Brigitte Martin, the curator/author of Humor in Craft and a metalsmith herself, defined ‘success’ for us artist types (it’s pretty much the opposite definition from what you’d hear at a convention full of CEO’s). The last am presenter was Ronald McNeish, who is a traditional goldsmith but doesn’t shy away from technology, although he hires others to do most of that work for him.
Downstairs in the Studio, post-lunch, Wayne Werner sold his audience on the idea of doing craft shows. He also offered great tips on booths, researching and applying to shows and dealing with the public. But seriously, he was so convincing I bet soon we’re all going to be on the craft show circuit. Beverly Tadeu expanded on craft shows, addressing the importance of production work. It’s the main source of revenue for craft fair artists, and while cutting back on your time, processes and materials, the ‘essence’ of the piece is the one thing not to skimp on.

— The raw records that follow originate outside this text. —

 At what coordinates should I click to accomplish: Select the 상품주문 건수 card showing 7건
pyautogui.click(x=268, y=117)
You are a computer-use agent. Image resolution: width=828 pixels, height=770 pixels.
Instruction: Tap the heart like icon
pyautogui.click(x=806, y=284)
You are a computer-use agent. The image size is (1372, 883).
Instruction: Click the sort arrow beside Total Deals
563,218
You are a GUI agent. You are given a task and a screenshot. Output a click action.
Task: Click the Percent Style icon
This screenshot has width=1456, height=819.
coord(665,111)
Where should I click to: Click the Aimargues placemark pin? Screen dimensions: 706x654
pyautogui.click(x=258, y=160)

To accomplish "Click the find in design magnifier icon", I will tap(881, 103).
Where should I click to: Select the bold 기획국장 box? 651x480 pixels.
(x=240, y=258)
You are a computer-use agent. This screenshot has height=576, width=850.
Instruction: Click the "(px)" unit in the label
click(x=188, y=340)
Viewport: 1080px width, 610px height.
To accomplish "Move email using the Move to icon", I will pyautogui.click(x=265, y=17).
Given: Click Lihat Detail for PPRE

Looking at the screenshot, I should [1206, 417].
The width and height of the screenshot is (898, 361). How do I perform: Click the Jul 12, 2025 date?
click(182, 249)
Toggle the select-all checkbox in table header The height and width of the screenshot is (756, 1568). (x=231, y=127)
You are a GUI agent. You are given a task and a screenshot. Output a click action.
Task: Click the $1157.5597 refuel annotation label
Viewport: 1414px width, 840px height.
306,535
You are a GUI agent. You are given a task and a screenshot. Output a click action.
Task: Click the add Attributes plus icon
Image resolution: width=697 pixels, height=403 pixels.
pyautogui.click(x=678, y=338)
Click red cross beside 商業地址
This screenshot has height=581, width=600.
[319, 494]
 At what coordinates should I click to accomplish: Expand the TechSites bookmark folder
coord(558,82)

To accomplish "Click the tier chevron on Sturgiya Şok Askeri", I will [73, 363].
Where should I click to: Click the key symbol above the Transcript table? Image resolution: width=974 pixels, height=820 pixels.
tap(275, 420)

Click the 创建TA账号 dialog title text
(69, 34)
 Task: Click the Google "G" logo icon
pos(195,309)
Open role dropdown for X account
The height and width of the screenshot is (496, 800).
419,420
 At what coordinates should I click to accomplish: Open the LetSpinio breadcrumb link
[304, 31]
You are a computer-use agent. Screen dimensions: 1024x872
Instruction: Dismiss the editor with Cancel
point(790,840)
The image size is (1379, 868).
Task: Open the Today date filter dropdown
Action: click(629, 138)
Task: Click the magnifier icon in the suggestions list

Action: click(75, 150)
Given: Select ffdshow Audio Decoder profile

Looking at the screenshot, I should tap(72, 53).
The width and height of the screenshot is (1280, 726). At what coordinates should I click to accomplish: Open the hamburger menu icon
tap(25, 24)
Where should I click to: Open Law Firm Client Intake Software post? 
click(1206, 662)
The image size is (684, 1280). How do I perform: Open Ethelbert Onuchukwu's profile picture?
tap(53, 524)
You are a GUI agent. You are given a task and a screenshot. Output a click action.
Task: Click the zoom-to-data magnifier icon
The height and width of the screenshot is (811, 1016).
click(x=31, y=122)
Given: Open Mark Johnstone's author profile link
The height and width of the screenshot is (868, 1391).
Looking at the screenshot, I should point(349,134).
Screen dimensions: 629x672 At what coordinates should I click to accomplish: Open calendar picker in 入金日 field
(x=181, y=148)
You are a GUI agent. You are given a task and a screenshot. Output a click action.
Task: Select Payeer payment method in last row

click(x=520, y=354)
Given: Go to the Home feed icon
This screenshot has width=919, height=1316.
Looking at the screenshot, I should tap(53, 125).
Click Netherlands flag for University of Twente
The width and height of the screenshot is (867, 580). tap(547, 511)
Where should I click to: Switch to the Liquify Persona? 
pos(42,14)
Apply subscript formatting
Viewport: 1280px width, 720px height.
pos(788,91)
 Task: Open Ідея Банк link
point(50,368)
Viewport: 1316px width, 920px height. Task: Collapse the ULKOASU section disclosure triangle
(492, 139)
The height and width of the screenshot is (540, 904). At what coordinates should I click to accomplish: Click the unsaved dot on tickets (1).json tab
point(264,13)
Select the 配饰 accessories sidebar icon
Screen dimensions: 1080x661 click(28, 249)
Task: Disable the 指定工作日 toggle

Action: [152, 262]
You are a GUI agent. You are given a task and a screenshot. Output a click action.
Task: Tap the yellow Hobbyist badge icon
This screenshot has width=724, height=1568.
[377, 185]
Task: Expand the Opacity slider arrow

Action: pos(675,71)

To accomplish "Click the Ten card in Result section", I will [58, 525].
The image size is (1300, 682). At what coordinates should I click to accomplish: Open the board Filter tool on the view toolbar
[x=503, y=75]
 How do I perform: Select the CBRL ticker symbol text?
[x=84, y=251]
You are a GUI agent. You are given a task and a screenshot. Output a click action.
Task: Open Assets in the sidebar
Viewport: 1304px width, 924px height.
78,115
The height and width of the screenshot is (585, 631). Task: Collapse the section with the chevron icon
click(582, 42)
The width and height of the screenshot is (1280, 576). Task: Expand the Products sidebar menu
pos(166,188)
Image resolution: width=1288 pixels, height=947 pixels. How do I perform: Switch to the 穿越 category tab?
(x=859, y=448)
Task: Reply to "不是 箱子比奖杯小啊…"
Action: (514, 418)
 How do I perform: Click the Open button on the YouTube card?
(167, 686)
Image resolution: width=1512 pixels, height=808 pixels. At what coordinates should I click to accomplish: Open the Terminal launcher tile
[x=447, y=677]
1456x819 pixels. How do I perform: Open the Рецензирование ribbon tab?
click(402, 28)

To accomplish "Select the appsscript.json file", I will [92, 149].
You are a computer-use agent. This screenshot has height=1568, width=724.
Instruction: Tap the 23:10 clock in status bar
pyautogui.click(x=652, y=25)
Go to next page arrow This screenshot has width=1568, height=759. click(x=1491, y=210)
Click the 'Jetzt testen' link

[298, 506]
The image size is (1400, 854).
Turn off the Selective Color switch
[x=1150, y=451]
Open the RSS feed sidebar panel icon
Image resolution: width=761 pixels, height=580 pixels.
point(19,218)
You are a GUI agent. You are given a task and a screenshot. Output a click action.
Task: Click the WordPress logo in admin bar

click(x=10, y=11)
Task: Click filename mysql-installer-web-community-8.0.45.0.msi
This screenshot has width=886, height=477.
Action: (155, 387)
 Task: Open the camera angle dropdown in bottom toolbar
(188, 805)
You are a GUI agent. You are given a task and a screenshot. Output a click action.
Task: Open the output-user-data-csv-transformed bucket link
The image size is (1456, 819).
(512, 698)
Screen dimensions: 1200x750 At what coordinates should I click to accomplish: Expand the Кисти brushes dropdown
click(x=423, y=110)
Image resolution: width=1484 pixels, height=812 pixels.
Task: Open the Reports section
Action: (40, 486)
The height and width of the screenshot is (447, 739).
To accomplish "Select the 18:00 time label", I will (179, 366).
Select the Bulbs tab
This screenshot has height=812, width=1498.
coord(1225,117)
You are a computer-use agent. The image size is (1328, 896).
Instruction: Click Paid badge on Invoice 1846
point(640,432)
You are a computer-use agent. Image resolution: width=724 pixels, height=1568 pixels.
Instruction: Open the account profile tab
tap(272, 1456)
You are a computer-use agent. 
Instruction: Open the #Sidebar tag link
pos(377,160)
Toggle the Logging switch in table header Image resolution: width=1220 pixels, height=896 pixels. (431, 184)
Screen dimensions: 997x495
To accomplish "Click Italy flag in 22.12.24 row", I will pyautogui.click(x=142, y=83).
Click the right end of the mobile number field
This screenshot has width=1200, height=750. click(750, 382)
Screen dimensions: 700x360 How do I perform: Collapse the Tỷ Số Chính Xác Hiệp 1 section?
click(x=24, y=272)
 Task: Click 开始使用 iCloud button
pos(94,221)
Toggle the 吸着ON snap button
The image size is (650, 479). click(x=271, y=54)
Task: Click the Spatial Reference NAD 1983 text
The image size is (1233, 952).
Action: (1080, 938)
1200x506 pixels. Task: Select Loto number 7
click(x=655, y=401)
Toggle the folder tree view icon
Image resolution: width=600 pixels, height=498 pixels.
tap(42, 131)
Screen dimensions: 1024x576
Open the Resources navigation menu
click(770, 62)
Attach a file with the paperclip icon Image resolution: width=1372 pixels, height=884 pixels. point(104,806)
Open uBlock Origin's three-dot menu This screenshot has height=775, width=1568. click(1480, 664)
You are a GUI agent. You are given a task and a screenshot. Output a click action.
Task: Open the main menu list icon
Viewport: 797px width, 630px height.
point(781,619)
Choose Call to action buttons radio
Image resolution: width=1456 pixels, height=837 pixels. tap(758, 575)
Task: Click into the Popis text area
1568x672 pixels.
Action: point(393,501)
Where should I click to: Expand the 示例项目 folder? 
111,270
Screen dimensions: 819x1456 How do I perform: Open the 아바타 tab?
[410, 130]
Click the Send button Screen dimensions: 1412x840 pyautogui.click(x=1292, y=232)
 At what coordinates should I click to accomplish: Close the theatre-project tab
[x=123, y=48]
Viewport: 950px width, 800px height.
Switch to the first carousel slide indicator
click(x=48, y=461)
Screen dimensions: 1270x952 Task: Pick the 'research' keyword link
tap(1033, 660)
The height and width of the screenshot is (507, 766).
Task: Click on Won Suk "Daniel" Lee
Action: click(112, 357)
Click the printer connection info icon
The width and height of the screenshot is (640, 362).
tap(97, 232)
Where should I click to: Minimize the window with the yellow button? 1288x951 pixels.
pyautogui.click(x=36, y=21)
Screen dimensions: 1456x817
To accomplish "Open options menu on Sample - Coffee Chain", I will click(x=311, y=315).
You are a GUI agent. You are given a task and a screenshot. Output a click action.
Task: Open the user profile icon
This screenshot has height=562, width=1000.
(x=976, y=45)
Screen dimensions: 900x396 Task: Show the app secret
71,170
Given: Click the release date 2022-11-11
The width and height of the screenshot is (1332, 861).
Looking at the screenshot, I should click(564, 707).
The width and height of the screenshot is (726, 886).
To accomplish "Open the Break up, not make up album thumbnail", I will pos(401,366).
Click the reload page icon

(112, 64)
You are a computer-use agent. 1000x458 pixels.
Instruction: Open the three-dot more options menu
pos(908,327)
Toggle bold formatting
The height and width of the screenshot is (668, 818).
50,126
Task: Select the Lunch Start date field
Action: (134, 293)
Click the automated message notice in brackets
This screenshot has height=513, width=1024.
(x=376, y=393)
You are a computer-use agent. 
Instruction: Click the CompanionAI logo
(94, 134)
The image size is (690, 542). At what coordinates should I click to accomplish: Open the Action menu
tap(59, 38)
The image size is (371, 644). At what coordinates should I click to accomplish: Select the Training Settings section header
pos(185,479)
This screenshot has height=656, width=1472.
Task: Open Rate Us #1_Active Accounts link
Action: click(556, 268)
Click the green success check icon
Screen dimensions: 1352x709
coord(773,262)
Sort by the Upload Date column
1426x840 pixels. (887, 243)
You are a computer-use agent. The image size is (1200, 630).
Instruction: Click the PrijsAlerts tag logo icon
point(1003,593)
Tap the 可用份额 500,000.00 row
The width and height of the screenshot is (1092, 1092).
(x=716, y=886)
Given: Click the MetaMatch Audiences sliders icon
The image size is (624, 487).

Todd Pownell covered maximizing your time, space and most importantly tool and equipment use. Then Glen Gardner wrapped things up with information on 3D Metal Printing, complete with samples of various stages of the process.
I’ve never been to a SNAG Conference, so this was a great first time experience with the organization. They’re planning on doing this Symposium annually, on the opposite end of the continent from the Conference, so if this fits your budget and schedule, GO.
There is no one cookie cutter way to be successful in this field, and the routes that were presented through out the day were as diverse as the metal work that’s produced in our field. I’m glad I got to hear see each presentation because they each fed into the next. PHOTOGRAPHY was a reoccurring topic, as was doing what you love and always working to be the best at it. I’ve had some time away from the studio, with this whole moving to another city thing, so this event has me ready to get creating again.